In the 20th century, more than in any other period in its history, art has been a mirror of science. A scientific counterrevolution exploded certainties inherited from the 17th and 18th centuries. Albert Einstein's special theory of relativity directly questioned our long standing belief in the certainty and reliability of Time as a constant in the universe, something by which we could measure ourselves and our progress as a species. Henry Bergson proposed the idea of time being completely subjective, or something that is not a series of successive moments but a construct that arises in our own mind and which we project onto events. Charles Darwin's theory of evolution reaches mainstream thinking and gains credibility among scholars and laymen. The increasing discovery of dinosaur fossils fuels the public imagination of a lost past in earth's history, one that was not mentioned in ancient scriptures and historical texts. The discovery of radium and radioactive decay leads to very accurate methods of dating organic material, leading to the accurate discovery of the age of the earth being 4.5 billion years old.
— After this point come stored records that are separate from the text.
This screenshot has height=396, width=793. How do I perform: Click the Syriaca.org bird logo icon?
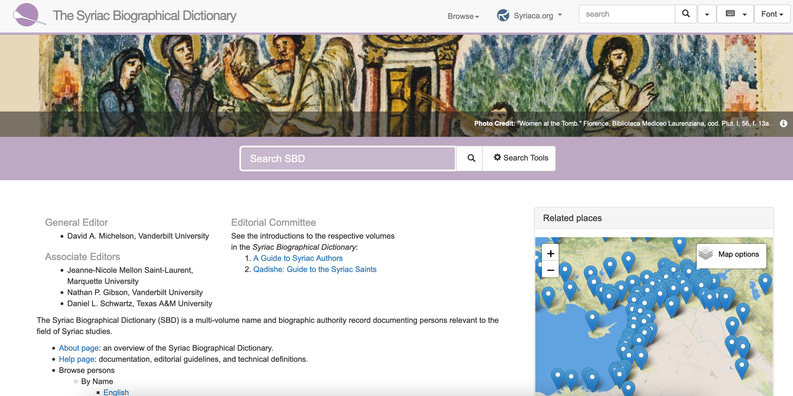coord(503,15)
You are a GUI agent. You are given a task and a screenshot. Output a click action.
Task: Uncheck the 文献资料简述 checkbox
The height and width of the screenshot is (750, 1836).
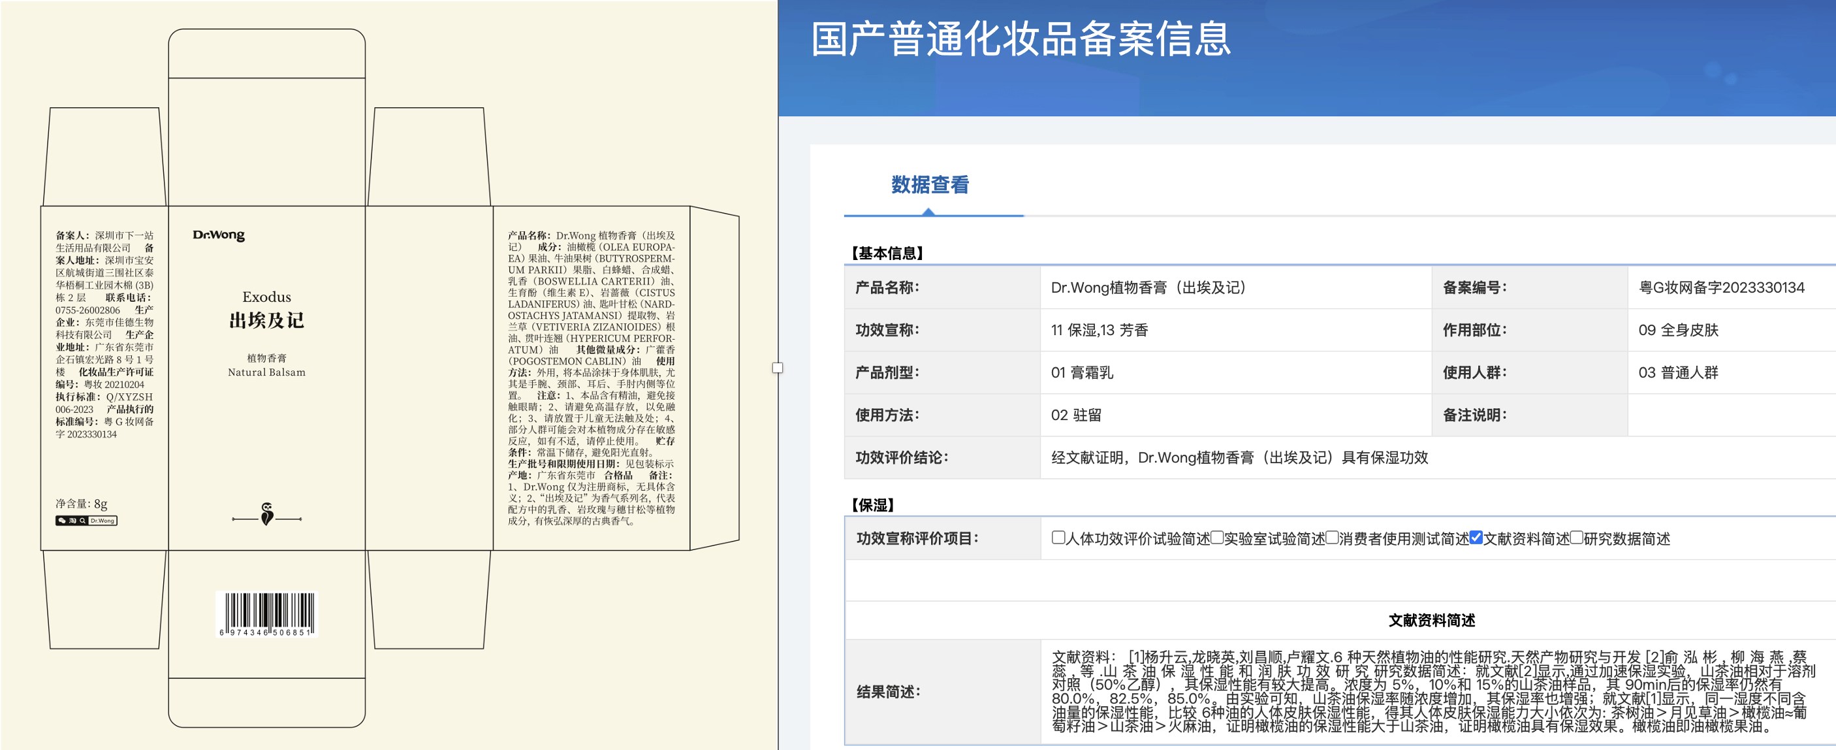(x=1476, y=538)
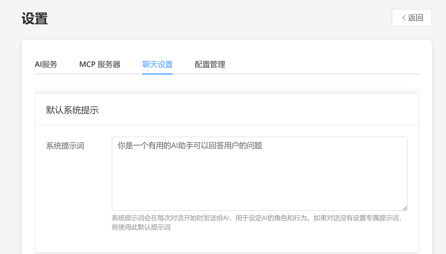Screen dimensions: 446x254
Task: Click the 系统提示词 field label
Action: coord(65,146)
Niels Bohr and others explore the world of quantum physics and reveal a world of uncertainty and chaos as it is revealed sub-atomic particles, the building blocks of the universe, behave in inexplicable and chaotic ways. New and increasingly more powerful telescopes allow us to view deeper into the universe, leading scientists to learn more about our infinitesimal position in an infinite and, as Edwin Hubble discovered, an expanding universe. The age of the universe is calculated to be 15 billion years old. Our notion of the earth as existing for 6,000 years is shattered, and people begin to realize the earth has had a very long past, one that excludes humanity and minimizes our significance in the universe. We realize our brief history on the planet is insignificant and we, like many other species before us, are a small link in an infinite chain of events, and we, too, will be a mere historical reference of a long-forgotten past. New ideas had subverted or exploded the certainties of the past, and the universe seems chaotic and bewildering. And, oh yeah, we cannot forget about the unspeakable horrors and destruction of World War I and II.